Greetings and salutations, everyone; yes, once again it is I, Mani the purebred border collie, filling in for the guy I live with, and here today to talk about fritillarias. You may remember me from such posts as “At A Distance”, among so many, many others.
Here I am in a characteristic pose.
There’s the purple-lived hybrid peach or whatever, and you can see how the native warm-season grasses don’t contribute a very spring-like look, but they will, later.
The guy I live with is reading a lot of discouraging things about water restrictions and the frightfully low snowpack, but those things usually don’t affect this garden much. There are only a couple of places in the garden that need anything like regular watering.
So anyway it’s my job today to talk about fritillarias. Someone has to do it.
You can see that the “header” was changed. It’s Fritillaria pallidiflora, a Chinese species used in Traditional Chinese Medicine. Obviously it’s easy to grow.
The name fritillaria comes from the Latin fritillus, for dice box, and no doubt the box was checkered in some way or the dice made it look like that. The guy I live with said more research is necessary on his part. The fritillary butterfly is named for that checkering, too.
Not all fritillarias are checkered.
One of the most famous is Fritillaria imperialis. Here are some flowering under the hedge of New Mexican privets, Forestiera pubescens.
They have a smell. I’ve talked about this before. Some people say skunk, some people say half like a fox, half like garlic.
The guy I live with said that’s not exactly what they smell like, and I immediately understood, because I notice that smell, sometimes, on my evening walks. I have an excellent sense of smell. The guy I live with said he was certain other people weren’t growing Fritillaria imperialis.
The big stinky bulbs don’t need to be planted on their sides, like some people say.
There is a non-stinky species, which is now very hard if not impossible to find, since the bulb company the guy I live with bought them from is no longer in business.
This is Fritillaria eduardii.




This is the white form of Fritillaria meleagris. The purple form, more often seen, is checkered, and meleagris means “checkered like a guinea fowl” in ancient Greek. There were some of the purple ones in the shade garden but they probably got wiped out when the new gas line was put in.
This is Fritillaria latakiensis. It’s very similar to Fritillaria elwesii, but not quite like it.
This is elwesii.
Here’s Fritillaria thunbergii, just starting to flower.
The guy I live with doesn’t know what this is, since the label has disappeared. There’s a place online to look this up, called Fritillaria Icones.
This is one starting to flower, too, and he’s not sure what this is.
It looks kind of grabby to me.
This is Fritillaria crassifolia, a really little fritillaria. The flower is the size of a grape.
The guy I live with forgets the name of the larger one next to it.
And finally, a very different one, sometimes put in a separate genus, Korolkowia.
This is Fritillaria sewerzowii. (The guy I live with says that if an English-speaking botanist has transliterated the Russian name it might be spelled severtsoffii.)
This was flowering happily when it was about 90 degrees F last week.
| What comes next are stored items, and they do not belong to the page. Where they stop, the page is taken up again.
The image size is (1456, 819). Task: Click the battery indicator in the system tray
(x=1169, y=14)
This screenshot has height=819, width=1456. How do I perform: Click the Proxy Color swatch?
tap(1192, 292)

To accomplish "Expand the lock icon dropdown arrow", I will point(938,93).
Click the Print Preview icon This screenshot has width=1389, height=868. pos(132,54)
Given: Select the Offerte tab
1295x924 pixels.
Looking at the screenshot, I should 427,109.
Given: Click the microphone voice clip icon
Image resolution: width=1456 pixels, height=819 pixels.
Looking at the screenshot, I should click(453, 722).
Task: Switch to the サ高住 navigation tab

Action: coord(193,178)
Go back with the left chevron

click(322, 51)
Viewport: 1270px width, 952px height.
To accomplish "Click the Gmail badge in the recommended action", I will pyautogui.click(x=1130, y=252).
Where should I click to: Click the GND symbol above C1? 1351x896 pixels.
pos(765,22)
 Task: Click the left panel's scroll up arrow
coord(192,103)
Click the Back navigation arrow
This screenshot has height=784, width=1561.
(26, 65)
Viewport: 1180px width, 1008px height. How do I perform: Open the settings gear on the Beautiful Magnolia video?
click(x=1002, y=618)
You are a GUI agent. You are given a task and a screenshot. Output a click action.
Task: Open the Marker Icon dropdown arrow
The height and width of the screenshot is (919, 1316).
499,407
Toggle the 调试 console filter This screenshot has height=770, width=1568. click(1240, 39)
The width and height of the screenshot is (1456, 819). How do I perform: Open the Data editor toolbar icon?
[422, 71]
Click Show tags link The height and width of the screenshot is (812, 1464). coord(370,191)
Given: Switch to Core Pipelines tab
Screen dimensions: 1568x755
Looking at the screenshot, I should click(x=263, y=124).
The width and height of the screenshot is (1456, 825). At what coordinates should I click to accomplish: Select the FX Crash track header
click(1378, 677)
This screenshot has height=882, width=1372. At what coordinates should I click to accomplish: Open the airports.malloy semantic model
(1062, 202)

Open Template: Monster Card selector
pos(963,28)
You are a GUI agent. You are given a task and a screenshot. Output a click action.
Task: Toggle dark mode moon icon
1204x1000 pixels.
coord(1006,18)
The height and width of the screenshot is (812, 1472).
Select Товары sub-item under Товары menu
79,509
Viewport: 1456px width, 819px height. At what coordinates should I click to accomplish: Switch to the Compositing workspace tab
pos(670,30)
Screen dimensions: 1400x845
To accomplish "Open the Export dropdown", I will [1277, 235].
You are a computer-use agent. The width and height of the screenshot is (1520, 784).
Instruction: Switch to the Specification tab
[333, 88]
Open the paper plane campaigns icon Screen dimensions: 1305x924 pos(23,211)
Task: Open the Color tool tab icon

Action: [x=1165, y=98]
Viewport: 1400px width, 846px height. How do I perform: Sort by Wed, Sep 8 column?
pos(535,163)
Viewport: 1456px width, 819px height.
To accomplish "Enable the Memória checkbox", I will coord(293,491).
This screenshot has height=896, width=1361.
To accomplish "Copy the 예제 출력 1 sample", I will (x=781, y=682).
This is one called ‘Ornament’.
These have finally produced some seeds which the guy I live with just buries in the soil, and some seedlings have appeared. It may have been too hot for seeds to have formed this year.
Well, that’s all I have for today. Kind of a lot, really.
I’ll leave you with a picture of me, showing how green the grass is now. That path will never have grass on it because so many people and dogs walk on it.
The guy I live with does wish the county would come by and mow all that dry grass and pick it up. Compost is very important, though we don’t use it in the way other people do, and maybe I’ll talk about that some time.

Until next time, then.
I would love to hear how your guy uses compost! Where I live just announced with great fanfare that they will now pick up compostable things in a special can so no one has to compost. I personally love my compost pile – had a neighbor say that she was afraid her little dog would somehow get bones from my pile (through the fence and compost chicken wire?). I told her no one here eats things with bones and if we did we wouldn’t put the bones in the compost, but I also relocated my pile farther from the fence in case…. People are interesting.